Re: Is LANG appropriate for non-human languages?

Martin J Duerst (
Wed, 2 Aug 95 09:09:25 EDT

>I was thinking about the question of setting phonetic information in
>HTML. Phonetic information is rendered in print using IPA
>(International Phonetic Alphabet), which is a subset of Unicode/10646.
>Since most most users are not equipped to handle these characters, an
>informal (but written) standard has emerged on Usenet which
>transcribes the IPA characters into 7-bit ASCII. This scheme is used
>on alt.usage.english and sci.lang (at least).
>My thoughts on rendering phonetics on a web page are:

> - If I have the capability of seeing IPA, I would like to do so
> even if the author, lacking the ability to enter the characters,
> used the ASCII transcription.

What is needed is a form of transcription, and not necessarily
the existing ASCII transcription. There existed numerous ways
to denote more commonly used characters, such as the accented
characters of European languages, yet HTML, in accordance to
SGML, has choosen specific ways to represent them: Numeric character
references (e.g. ɐ for the turned 'a') are available on any
browser that supports Unicode/ISO 10646. Character entities
might be defined in a future version of HTML, as they are currently
defined for Latin-1 characters in HTML 2.0, and for Math characters
in HTML 3.0.
Further support for any special notation is neither necessary, nor
do I think it is advisable, as that would innundate us with requests
for special notations from all kinds of other areas. Also, such a
notation would consist an undesired blur in the distinction between
character encodings (outside HMTL, mainly a HTTP business) and
HTML itself. It would of course be a good idea to provide converters
from the old ASCII scheme to SGML/HTML notation.

> - If I do not have the capability of seeing IPA, when presented
> with such, I would prefer to see the transcription rather than a
> mass of "unknown character" glyphs.

This is up to the browser, or even the underlying rendering framework.
It should not have anything to do with HTML (other than we need some
degree of Unicode/ISO 10646 support, which we already have more or
less in HTML 2.0).
For some thoughts on how to integrate transcription into a text
rendering framework, see my upcomming paper at the Unicode
conference in San Jose in September. [An electronic version is
available upon personal request.]

> - If my browser supports it, I would like to be able to select a
> phonetic transcription and hear an automatically generated
> rendering.

Again, this is purely a browser problem.
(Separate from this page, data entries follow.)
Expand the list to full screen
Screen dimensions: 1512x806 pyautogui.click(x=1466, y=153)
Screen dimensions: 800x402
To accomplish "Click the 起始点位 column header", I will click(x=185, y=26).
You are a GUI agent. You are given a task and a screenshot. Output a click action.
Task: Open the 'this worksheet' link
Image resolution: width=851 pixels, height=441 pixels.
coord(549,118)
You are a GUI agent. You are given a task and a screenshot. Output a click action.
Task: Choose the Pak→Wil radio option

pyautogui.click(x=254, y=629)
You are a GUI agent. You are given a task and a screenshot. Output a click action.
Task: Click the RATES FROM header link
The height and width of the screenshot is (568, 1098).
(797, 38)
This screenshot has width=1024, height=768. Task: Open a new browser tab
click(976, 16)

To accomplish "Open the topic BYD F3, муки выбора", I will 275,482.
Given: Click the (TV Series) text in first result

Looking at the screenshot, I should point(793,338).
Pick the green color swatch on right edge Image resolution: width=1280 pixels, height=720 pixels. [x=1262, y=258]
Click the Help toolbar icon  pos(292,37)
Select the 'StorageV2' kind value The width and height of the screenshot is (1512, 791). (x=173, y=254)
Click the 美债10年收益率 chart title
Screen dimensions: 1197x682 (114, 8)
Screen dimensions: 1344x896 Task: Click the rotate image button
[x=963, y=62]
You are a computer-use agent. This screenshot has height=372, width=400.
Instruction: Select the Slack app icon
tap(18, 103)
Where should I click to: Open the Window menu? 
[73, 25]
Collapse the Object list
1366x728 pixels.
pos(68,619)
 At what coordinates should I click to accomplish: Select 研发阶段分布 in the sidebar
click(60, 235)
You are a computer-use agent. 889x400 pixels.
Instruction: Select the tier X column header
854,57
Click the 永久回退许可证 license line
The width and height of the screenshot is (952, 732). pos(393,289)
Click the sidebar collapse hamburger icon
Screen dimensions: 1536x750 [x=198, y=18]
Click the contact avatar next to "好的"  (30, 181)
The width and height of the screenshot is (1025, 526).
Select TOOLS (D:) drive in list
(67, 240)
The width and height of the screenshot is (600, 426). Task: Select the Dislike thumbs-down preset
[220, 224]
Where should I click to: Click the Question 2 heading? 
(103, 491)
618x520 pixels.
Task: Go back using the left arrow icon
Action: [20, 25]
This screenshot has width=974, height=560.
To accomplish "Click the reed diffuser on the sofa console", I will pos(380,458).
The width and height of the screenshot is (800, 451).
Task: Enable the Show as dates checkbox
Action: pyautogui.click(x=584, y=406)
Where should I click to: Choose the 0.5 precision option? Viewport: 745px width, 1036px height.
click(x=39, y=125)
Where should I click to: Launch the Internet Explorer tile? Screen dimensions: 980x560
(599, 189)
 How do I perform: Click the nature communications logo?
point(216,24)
HTML is not affected.

>Clearly these are not things that can be required of a browser, but as
>they are useful, it would be a shame to preclude a browser supporting

(2) and (3) are absolutely unprecluded. For (1), the only thing necessary
is a change from one notation to another, which is required for the
average HTML document anyway.

>It would seem that the cleanest way to insert this ability in HTML is
>to regester two new languages "i-phon-ipa" and "i-phon-ascii" and then

There is no need for "i-phon-ipa". Although ipa uses characters from
ASCII and other Latin areas besides the special ipa characters in
ISO 10646, the average word or sencence written in ipa will contain
quite a few characters or modifiers from the ipa range.
For presentation purposes, it may be advisable to set a specific font
on stretches of IPA text, but this should be done, in my oppinion,
by subclassing as provided in HTML 3.0, and not by a Lang tag.
It could be similar in line to using a cursive font with many
ligatures in a "sonet" subclass.

Also, what you propose is mixing up character encoding issues (outside
of HMTL) and language. Phonetic notation not only is not a (natural)
language, in the way a programming language is not a natural
language. Much more importantly, phonetic information is usually
tied to a language. Using the language tag in the way you do it
above, you preclude much more natural and obvious uses
such as

My name is pronounced
<lang lang=en-us><!-- some ISO 10646 IPA charcters --></lang>
but the French would pronouce it
<lang lang=fr><!-- some ISO 10646 IPA charcters --></lang>

>Reading rfc1766, it seems to be intended to cover only human
>languages, although it does make a distinction between script
>variants, as "az-arabic" and "az-cyrillic".

I am kind of ignoring what this distinction could be useful for,
unless there is a innate difference (e.g. vocabulary, grammar,...)
between Azerbaijani when written with Arabic or Cyrillic characters.
It is certainly not needed when you code the characters in the script
you want them to be (using Unicode/ISO 10646 or something like
ISO 2022).

>Is this a reasonable use
>of this attribute? If not, is there a better way to do this in HTML?

See above. Regards, Martin.

---- Martin J. Du"rst ' , . p y f g c R l / =
Institut fu"r Informatik a o e U i D h T n S -
der Universita"t Zu"rich ; q j k x b m w v z
Winterthurerstrasse 190 (the Dvorak keyboard)
CH-8057 Zu"rich-Irchel Tel: +41 1 257 43 16
S w i t z e r l a n d Fax: +41 1 363 00 35 Email: